Toch werd met deze uitdrukking gelukkig niet het gevoelen van de gehele vergadering en evenmin dat van haar voorzitter weergegeven. Het ambtsgebed werd dan ook niet afgeschaft, zoals het nu in de meeste provinciale staten (behalve in het overwegend roomse Noord-Brabant en Limburg!) het geval is, maar gewijzigd. De "groote en onuitsprekelyke goede God, Vader der Menschen en Volken" werd hierin gebeden om een bestuur dat gevestigd zou zijn "op de Eeuwige en onvervreemdbaare Regten, welke Gy den Menschen gesteld hebt" 7) .

A. Goslinga noemt in dit verband Groen van Prinsterers typering van de mannen van 1795 als "een godverloochend geslacht" dan ook "niet gelukkig" 8) . De "goddeloze" Franse bevrijders blijken in dit verband zelfs nog een matigende invloed te hebben uitgeoefend. In alle Franse stukken komt een buitengewone bezorgdheid tot uiting voor de vrijheid van godsdienst bij de rijke Bataafse broeders. "Moeilijkheden over godsdienstkwesties zouden de buit van het overwonnen land slechts in gevaar kunnen brengen." 9)

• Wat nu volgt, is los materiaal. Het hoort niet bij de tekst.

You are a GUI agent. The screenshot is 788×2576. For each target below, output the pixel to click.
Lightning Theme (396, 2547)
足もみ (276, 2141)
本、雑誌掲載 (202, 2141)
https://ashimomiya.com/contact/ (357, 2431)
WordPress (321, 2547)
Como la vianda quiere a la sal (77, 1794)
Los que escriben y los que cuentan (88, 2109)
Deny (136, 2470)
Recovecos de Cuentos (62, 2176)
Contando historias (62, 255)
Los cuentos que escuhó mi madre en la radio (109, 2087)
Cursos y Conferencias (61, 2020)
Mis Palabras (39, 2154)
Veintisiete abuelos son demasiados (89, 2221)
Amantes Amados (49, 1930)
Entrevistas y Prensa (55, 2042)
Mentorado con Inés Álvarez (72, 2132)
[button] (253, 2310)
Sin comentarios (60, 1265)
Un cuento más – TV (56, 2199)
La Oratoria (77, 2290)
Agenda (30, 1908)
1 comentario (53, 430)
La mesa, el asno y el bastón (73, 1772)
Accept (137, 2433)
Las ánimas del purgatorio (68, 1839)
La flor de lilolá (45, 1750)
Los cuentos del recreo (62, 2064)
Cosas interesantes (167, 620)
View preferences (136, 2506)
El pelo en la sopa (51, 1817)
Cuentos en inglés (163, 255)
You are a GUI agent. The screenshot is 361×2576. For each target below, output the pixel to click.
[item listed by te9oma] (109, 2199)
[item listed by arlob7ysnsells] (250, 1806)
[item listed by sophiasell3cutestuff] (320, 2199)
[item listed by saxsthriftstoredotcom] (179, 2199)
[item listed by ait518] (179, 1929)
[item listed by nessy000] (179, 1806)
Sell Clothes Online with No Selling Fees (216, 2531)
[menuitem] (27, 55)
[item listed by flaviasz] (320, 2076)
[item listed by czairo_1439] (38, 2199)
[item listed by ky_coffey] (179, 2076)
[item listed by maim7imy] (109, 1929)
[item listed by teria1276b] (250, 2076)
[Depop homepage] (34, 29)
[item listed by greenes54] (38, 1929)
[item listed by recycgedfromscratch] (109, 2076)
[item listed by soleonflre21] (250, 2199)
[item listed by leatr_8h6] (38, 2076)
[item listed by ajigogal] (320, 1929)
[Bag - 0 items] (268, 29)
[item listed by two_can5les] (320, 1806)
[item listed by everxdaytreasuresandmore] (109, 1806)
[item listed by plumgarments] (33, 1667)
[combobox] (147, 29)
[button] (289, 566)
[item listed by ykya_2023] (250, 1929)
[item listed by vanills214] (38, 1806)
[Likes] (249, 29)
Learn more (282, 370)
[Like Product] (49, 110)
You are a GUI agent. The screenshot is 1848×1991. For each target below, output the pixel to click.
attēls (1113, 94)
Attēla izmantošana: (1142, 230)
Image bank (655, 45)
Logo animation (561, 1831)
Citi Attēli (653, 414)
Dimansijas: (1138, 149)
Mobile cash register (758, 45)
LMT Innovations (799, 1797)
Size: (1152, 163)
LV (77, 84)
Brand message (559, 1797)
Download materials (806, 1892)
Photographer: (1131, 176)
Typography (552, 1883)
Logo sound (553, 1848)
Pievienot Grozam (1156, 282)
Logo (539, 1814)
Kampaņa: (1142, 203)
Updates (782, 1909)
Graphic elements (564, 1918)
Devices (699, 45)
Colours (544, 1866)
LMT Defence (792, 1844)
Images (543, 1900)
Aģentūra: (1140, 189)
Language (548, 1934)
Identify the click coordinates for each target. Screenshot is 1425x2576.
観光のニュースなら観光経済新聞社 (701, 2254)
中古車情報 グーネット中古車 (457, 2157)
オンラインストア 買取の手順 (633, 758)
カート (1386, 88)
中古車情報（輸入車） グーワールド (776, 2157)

Pieter Paulus en de Nationale Vergadering

Op de Nationale Vergadering die op 1 maart 1796 in Den Haag bijeenkwam om een nieuwe constitutie te ontwerpen, waren tien predikers van professie aanwezig en wel zes Gereformeerde, één doopsgezinde, één hoogleraar in de theologie en twee pastoors. Pieter Paulus werd met 88 van de 90 aanwezige leden tot haar voorzitter gekozen. Hij wordt door H.C. Colenbrander als de voornaamste figuur uit onze omwentelingsperiode aangemerkt 10) . De vergadering werd door deze voorzitter met gebed geopend! Een voorstel om voor het welslagen van de werkzaamheden een nationale bededag uit te schrijven haalde het ondanks heftige discussies niet.

De diverse veranderingen in het staatsbestuur brachten Pieter Paulus in zijn openingsrede tot de volgende optimistische uitspraak: "Wy hebben in één jaar het verder mogen brengen dan te voren in veel meer dan 200 jaren" 10 . Hij heeft de verdere verworvenheden van de inmiddels éénjarige omwenteling niet meer aan deze uitspraak kunnen toetsen, aangezien hij reeds op 17 maart op tweeën veertigjarige leeftijd ten gevolge van een zware longontsteking vrij plotseling overleed. Zijn dood werd voor het tot stand komen van de nieuwe constitutie als een geweldige slag ervaren.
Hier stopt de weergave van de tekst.